14.9.13

La course au mouton sauvage – Haruki Murakami



« La course au mouton sauvage » fut le premier roman de Murakami publié en France, en 1990. Il vient faire l’objet d’une réédition opportune, en 2009, chez le même éditeur, Seuil.

« La course au mouton sauvage » est le roman parfait pour appréhender le paysage mental de cet auteur attachant qu’est Haruli Murakami. Un paysage fait d’un subtile mélange de dérision, de fables, d’imagination débridée, de poésie nostalgique et qui met aux prises des personnages le plus souvent déracinés, à la croisée des chemins et dont la vie peut basculer à tout moment. Un paysage où l’amour physique, le désir sexuel houent une place prépondérante (voir « Le passage de la nuit »), où le surnaturel est un élément constant et déterminant du récit (la perception des conversations téléphoniques dans « le passage de la nuit », l’éléphant qui disparaît sans laisser de traces dans le superbe recueil de nouvelles « l’éléphant s’évapore » et , ici, l’homme-mouton qui abrite en son sein un mouton non référencé, porteur d’une étoile blanche et doté du pouvoir de rendre immortel celui qui l’abrite).

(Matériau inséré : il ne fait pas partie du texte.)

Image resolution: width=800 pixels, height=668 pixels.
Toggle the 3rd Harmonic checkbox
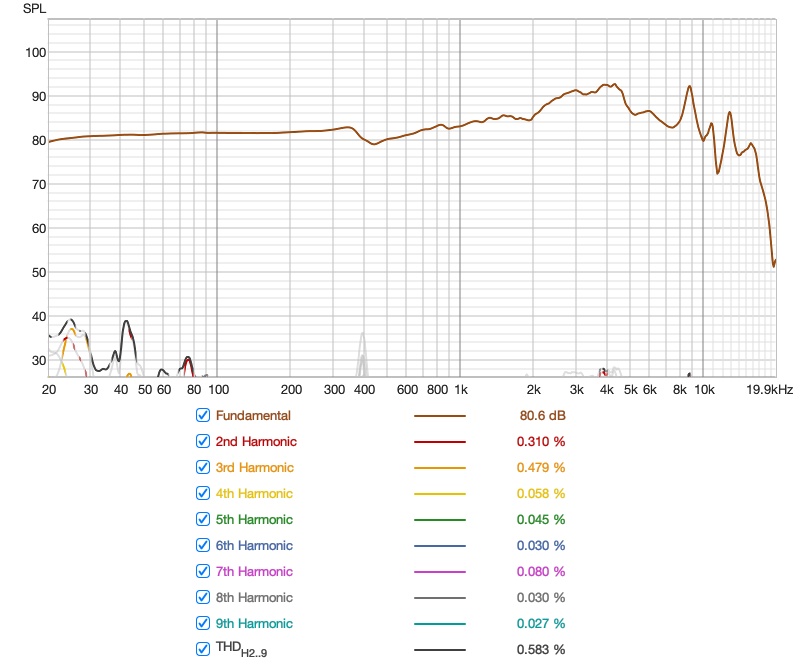[204, 467]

« La course au mouton sauvage » constitue une fable magnifique sur le sacrifice de soi, le renoncement à ce qui nous est cher, l’inaltérabilité de l’amitié qui deviennent ici autant de points de passage obligés pour passer un cap et basculer définitivement dans le monde des adultes et assumer des responsabilités souvent trop lourdes pour les plus fragiles d’entre nous. C’est aussi, et surtout, un roman qui vous happe tant le talent de Murakami est grand pour créer immédiatement ce climat unique dont il est impossible de s’échapper.  Le côté féérique, inattendu, étrange et étonnant fonctionne à merveille et garde sans cesse le lecteur en alerte d’autant que les voies empruntées sont toujours inattendues et nous poussent toujours plus loin dans l’inconnu voulu par l’auteur.

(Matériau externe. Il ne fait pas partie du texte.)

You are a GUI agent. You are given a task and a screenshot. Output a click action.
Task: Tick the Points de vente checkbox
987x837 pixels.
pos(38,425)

Quelques mots sur l’intrigue. Un jeune homme, bientôt trentenaire, est à la tête d’une boîte de publicité qui fonctionne bien. Il vient de divorcer et de tomber amoureux d’une jeune femme beaucoup plus jeune parce qu’elle possède des oreilles extraordinaires, superbes et qu’elle ne dévoile qu’à ceux qui ont le pouvoir de la séduire. Des oreilles qui la renseignent aussi lorsqu’elle est perdue et ne sait plus quoi faire. Des oreilles fascinantes et surnaturelles, qui la subliment.

Cette nouvelle vie de couple va se trouver remise en cause parce que le jeune homme reçoit une convocation du secrétaire du Maître, chef mafieux de Tokyo, ponte d’extrême-droite, suite à la publication d’une photographie de paysage avec des moutons, utilisée comme support publicitaire à la demande express d’un ami du jeune homme, disparu sans laisser de trace, le Rat. Sous la menace de voir sa vie et son travail détruits, notre couple est sommé de partir à la recherche de ce paysage et d’un mouton étrange, porteur d’une étoile, qui s’est glissé dans la photographie. Commence alors un long et pénible périple vers les régions désertiques, inhospitalières et froides d’Hokkaïdo pour tenter de retrouver le paysage et le mouton tout en ignorant les enjeux de cette quête.

Plus celle-ci avancera, plus le dépouillement physique, psychologique et affectif deviendra grand. Ce n’est qu’une fois débarrassé de tout, ramené quasiment à l’état d’un esprit fébrile que la vérité sera révélée au prix de remise en cause totale d’une existence arrivée dans l’impasse.

Nous ne saurions que trop vous recommander ce magnifique roman qui s’impose comme l’une des œuvres majeures de la littérature japonaise contemporaine.